Aaran Lines and the Flash have joined UWS. (Photo: WNY Flash)

The Western New York Flash are not dead just yet. The club announced on Tuesday it has joined United Women’s Soccer (UWS) for the 2017 season. UWS is a pro-am league entering its second season. The Flash will play play in Buffalo after spending the last six seasons commuting to Rochester for home matches. Flash ownership sold its NWSL franchise to Steve Malik in January and the team is now the North Carolina Courage.

“We are excited to bring United Women’s Soccer to Buffalo and continue the strong legacy of the Western New York Flash in the women’s game,” Flash vice president Aaran Lines explained. “This team completes the Flash pyramid offering a final destination for collegiate and post-collegiate players in the (Western New York) area looking to continually advance their game.”

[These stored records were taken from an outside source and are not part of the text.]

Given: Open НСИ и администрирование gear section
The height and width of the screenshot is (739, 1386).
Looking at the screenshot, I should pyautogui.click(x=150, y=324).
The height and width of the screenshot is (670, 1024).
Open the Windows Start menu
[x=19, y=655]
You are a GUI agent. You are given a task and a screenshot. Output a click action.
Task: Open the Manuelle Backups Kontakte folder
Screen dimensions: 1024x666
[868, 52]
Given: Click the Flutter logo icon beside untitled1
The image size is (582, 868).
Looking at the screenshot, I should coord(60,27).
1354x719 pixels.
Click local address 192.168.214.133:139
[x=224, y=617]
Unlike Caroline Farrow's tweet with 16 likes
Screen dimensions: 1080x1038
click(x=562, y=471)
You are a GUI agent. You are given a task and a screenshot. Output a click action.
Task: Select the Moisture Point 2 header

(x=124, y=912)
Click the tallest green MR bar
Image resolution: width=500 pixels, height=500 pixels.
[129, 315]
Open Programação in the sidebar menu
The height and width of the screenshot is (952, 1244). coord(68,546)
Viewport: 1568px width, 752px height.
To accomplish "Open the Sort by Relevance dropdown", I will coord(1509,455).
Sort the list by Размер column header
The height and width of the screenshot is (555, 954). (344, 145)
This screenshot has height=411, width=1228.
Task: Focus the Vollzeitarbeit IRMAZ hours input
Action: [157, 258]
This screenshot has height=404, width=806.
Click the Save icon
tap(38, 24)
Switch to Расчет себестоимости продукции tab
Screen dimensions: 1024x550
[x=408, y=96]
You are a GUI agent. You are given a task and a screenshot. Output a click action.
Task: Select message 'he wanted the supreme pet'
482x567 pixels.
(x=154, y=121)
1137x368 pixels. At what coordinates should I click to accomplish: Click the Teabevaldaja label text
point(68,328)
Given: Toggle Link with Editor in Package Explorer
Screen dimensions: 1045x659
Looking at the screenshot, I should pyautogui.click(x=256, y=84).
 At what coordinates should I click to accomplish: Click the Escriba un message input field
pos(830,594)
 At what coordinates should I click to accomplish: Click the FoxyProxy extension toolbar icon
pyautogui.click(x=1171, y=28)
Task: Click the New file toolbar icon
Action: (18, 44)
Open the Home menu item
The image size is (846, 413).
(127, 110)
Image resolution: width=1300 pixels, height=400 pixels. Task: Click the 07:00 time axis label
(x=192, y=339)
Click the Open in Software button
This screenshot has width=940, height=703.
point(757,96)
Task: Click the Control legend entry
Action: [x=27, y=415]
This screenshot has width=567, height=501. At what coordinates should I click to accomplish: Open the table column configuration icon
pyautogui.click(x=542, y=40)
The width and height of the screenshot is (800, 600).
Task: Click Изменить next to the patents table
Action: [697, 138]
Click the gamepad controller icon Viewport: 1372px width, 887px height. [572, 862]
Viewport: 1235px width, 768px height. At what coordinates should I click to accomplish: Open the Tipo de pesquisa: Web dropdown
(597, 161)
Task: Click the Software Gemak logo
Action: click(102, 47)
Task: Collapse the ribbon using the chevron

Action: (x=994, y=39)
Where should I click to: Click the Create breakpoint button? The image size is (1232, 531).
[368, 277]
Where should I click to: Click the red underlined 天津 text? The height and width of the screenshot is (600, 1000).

{RELATED: How Paul Riley created culture change and brought a championship to WNY}

The announcement keeps the Flash brand alive but will be of little solace to fans in Rochester who were hoping to open the 2017 NWSL season by celebrating the club’s championship from last October. But those hopes were dashed when the club was sold without warning in early January. Many Flash employees were in the dark about the sale until the final hours before the news broke.

The Flash launched as the Buffalo Flash in 2009 and quickly began winning matches. A W-League semifinal exit in ’09 was followed by three straight league championships and a losing final, a span that saw the team change leagues each season. The Flash jumped to WPS in 2011, signed Marta and Christine Sinclair, and won the championship. After WPS folded they joined WPSL Elite in 2012 and won that title too. The club was a founding member of NWSL in 2013 and won the Shield only to lose in the NWSL Championship to the Portland Thorns. Two disappointing seasons followed before a coaching change to Paul Riley and the coming of age of several young players vaulted the Flash back to championship status.

“It is very gratifying to be able to give back to the game and provide a home for many of our WNY Flash Academy alum, in addition to other western New York area players,” Lines said. “Not only will players be able to further develop their game at the next level, it will also provide high-level soccer for the community and young WNY Flash Academy players to come out and support.”